When I was 12 or 13, my dad drove my sister and I to Target (a real treat at the time) and handed us each $20. He said we could spend it on whatever we wanted. I antagonized for half an hour over what I should do. I eventually wandered into the music section of the store and came across a display of generic albums like 1960s Rock and 1980s Pop. You know the kind. My eyes searched before landing on two albums entitled 90s Dance and 100% Dance. They were compilations of music from the era of Ace of Base, Haddaway and C+C Music Factory and I wore those albums thin.
Fast forward ten years and many ironic 90s dance parties. In my duties as a music blogger I came across a new British outfit called Disclosure shortly before the release of their debut album, Settle. When the LP finally dropped, my very first impression was that what I was hearing was the resurgence of 90s dance music albeit with higher production value and a stunning musical intelligence.

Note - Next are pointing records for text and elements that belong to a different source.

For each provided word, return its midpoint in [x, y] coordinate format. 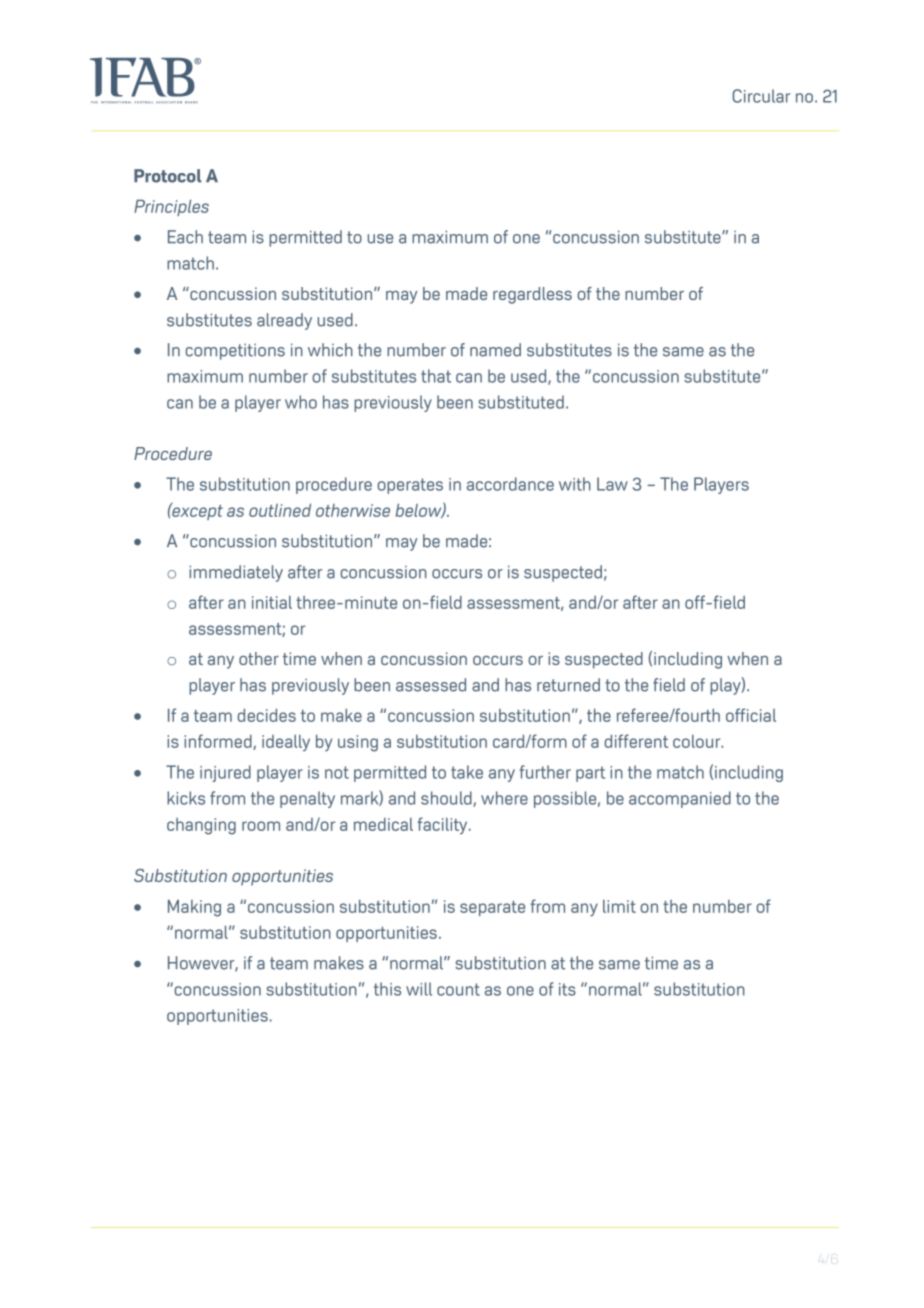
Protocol [167, 176]
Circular [761, 96]
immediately [236, 573]
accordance [510, 484]
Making [194, 908]
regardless [532, 295]
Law [612, 484]
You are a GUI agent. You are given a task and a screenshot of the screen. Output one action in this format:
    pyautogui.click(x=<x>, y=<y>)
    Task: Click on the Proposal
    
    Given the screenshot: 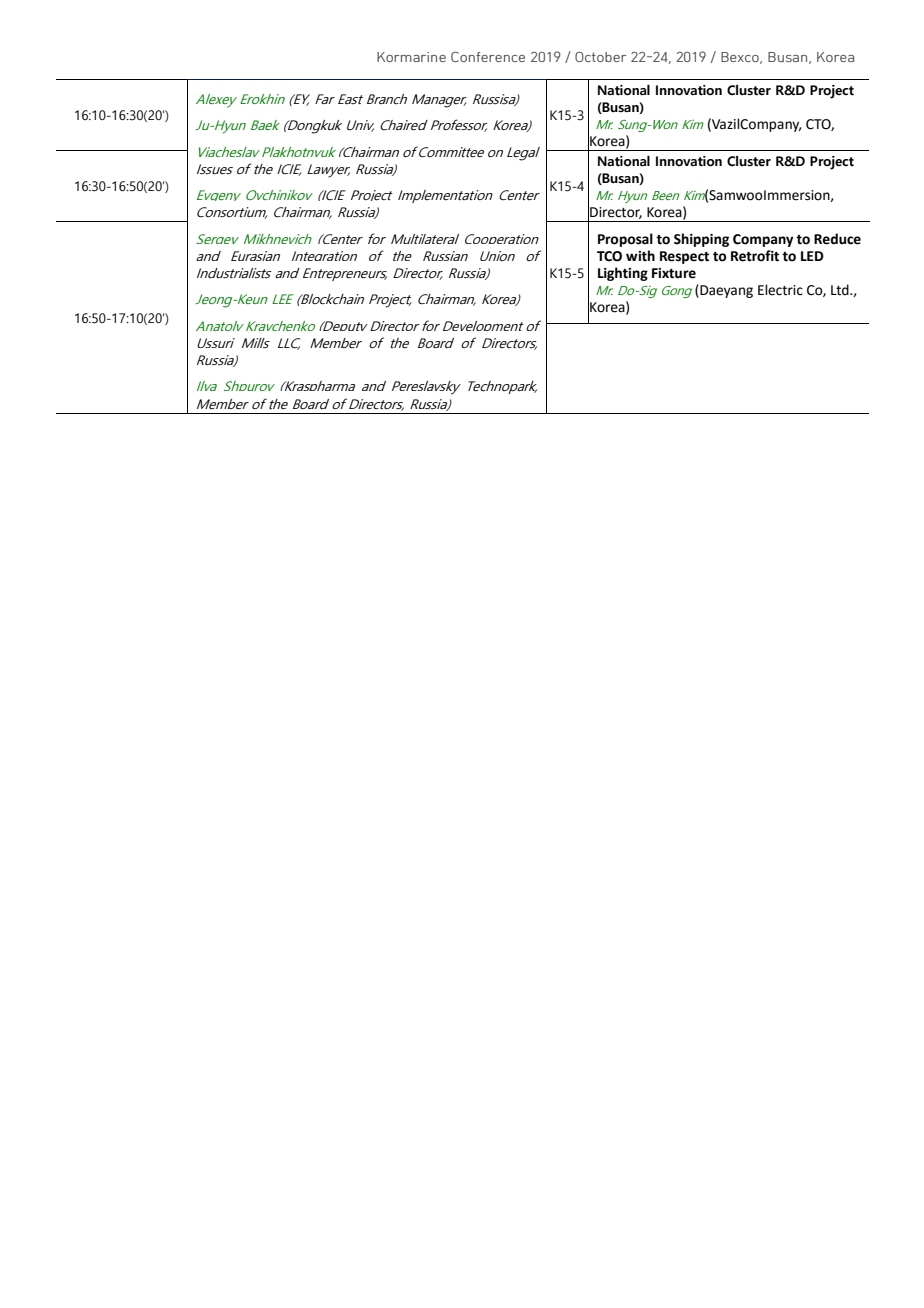 What is the action you would take?
    pyautogui.click(x=625, y=240)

Anyone who is even slightly familiar with 90s dance music can tell you that it was corny as hell, a strange amalgamation of R&B vocals, monotonous monologues by deep male voices and space sounds. But it was amazing! It was fun and always a bit sad.
That's why it's so exciting that musicians are ready to revisit that era in earnest and give the genre the update it deserves.
Yesterday, the Disclosure boys, who are currently fighting their way onto the American airwaves, released a new version of Settle cut "F For You," tapping Mary J. Blige as their new muse. It is sleek, radiant and so 90s that at a collective age of 41 they may not entirely be aware of what they've done. It's the 90s without the lycra and club kids. It's not rooted in the escapism that has dominated dance music since 2009 so much as it is in confrontation and heartbreak. And those who are leading the charge in this resurgence are recruiting (and popularizing) a new guard of R&B singers with truly diverse backgrounds (i.e. Jhene Aiko, Sampha, Sam Smith, Banks, Aluna Francis). It's the result of growing up with a full exposure to all genres of music. Musicians like Disclosure, IANA and Clean Bandit are blending these influences seamlessly and using them for inspiration rather than novelty.
And the best part is that no one is keen to bring back the creepy male vocals.
The neo-90s movement is refreshing after years of mind-numbing dubstep and blindly energetic dance pop. It's more than another notch in the intelligent dance music belt; these songs are sharp, thoughtful and so good you don't need molly to enjoy them.